• **Texte fourni**
____________________
KOZINTSEV (Grigori) [Grigorij Mihajlovič Kozincev] (suite)
Dès l'âge de quatorze ans, ce jeune Ukrainien participe comme apprenti décorateur à des spectacles d'agit-prop où il fait la connaissance de Sergueï Youtkevitch ; en 1920, il part pour Leningrad, où il suit des cours de peinture à l'Académie des beaux-arts et se lie d'amitié avec Leonid Trauberg. Très influencés tous deux par les théories de Meyerhold et l'activisme poétique de Maïakovski, marqués par la découverte des films à épisodes de Feuillade et des premiers burlesques de Chaplin, ils fondent en 1921, avec Youtkevitch qui les a rejoints, la FEKS (Fabrique de l'acteur excentrique), à laquelle s'intègrent Guerassimov comme acteur et Eisenstein (très provisoirement) comme « professeur ».
Après une mise en scène théâtrale (combinant cirque, cabaret et cinéma) de l'Hyménée de Gogol, Kozintsev et Trauberg (qui feront équipe jusqu'en 1945) débutent dans le cinéma avec les Aventures d'Octobrine (Pohoždenija Oktjabriny, 1924), une comédie d'agit-prop dénonçant les « requins » du capitalisme occidental, qui prétendent exiger des ouvriers et des paysans russes le remboursement des dettes tsaristes ; Michka contre Youdenitch (Miška protiv Judeniča, 1925) et la Roue du diable (Čertovo koleso, 1926) sont également des comédies « excentriques ». Les deux cinéastes affinent leur style dans le Manteau (Šinel ', 1926 ; d'après Gogol), le Petit Frère (Bratiška, 1927) et SVD / Neiges sanglantes / l'Union pour la grande cause (SVD, id.), sur l'insurrection des décembristes en 1825.
____________________
• **Données brutes**
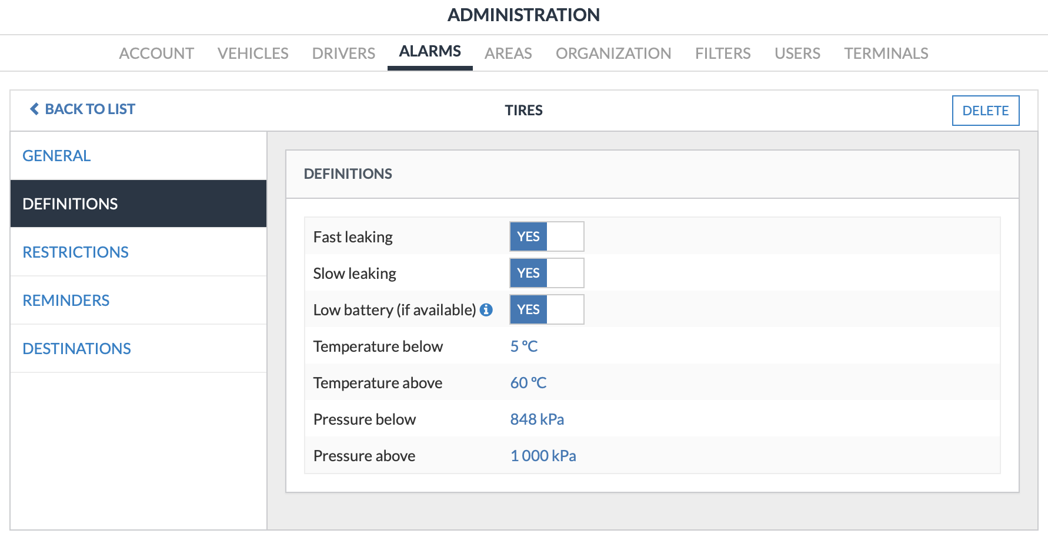Edit the Temperature below value 5 °C
The height and width of the screenshot is (540, 1048).
pyautogui.click(x=524, y=346)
____________________
• **Exercice proposé 1**
D'après la notice sur Kozintsev, en quelle année la FEKS est-elle fondée ?
• **Exercice proposé 2**
Résumez la notice sur Kozintsev en deux phrases.

• **Réponse complète 1**
En 1921.

• **Réponse complète 2**
Apprenti décorateur dès quatorze ans dans des spectacles d'agit-prop, Kozintsev part en 1920 pour Leningrad, où il étudie la peinture, puis fonde en 1921 la FEKS (Fabrique de l'acteur excentrique) avec Leonid Trauberg et Sergueï Youtkevitch. Après une mise en scène théâtrale de l'Hyménée de Gogol, Kozintsev et Trauberg débutent au cinéma avec des comédies « excentriques » comme les Aventures d'Octobrine (1924), puis affinent leur style dans le Manteau, le Petit Frère et SVD.